I have queries about interaction. Here is model;

Y (Y1-Y4) = b0 + b1X1 + b2X2 + b3X1*X2 + e

In one model, both X1 (4 levels) and X2 (5 levels) are categorical, when Y is continuous. Proc glm gives me lots of lines from all combinations of levels. For illustration purpose I thought it might be better to have one estimate than displaying estimates from all combinations of levels, and I put X1 and X2 as continuous variable. I am not sure whether this is a right approach.

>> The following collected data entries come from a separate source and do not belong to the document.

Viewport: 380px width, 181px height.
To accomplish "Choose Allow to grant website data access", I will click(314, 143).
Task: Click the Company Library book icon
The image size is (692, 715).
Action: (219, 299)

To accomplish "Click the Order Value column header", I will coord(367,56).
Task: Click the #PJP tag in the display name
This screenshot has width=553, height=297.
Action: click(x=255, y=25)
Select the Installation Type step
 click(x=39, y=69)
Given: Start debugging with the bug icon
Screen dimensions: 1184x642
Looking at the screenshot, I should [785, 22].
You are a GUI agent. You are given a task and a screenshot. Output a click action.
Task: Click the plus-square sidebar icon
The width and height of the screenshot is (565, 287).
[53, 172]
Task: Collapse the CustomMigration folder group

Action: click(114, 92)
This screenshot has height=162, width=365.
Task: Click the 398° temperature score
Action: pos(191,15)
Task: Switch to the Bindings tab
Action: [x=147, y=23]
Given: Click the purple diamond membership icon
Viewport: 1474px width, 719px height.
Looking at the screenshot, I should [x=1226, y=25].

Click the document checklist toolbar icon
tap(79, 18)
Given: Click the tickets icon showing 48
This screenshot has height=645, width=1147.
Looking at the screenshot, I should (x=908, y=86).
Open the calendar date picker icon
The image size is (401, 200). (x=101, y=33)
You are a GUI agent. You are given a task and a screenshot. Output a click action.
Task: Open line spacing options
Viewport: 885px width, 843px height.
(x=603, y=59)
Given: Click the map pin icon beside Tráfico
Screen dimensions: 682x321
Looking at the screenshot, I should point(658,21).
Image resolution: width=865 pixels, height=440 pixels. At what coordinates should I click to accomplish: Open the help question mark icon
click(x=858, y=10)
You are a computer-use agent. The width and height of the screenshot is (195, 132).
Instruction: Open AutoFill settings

In another model, Y and X1 is continous and X2 is categorical(5 levels). When I put this model, without saying to SAS X2 is categorical, then all p-value for each Y (Y1-Y4) were significant (P-value was based on Type III SS). However, if I model X2 as categorical, then all but one Y were not significant. When I looked at the data and plotted them, the latter looks to be more sensible. But, to be consistent with previous model in presentation, I prefer to have one (overall) estimates.

So the question is;
1) whether introducing a categorical data as a continuous variable to create interaction term is correct and if there is difference what would be correct,
2) In case that categorical variable(s) consist of interaction term, P value from type III SS can be used for overall assessment of interaction term,
3) If (2) is case, then what would be better way to display so many estimates and if there is any alternaitve way,

Any suggestion and guidance to relevant references will be appreciated.

Thanks in advance.

Myung ki, PhD
University College London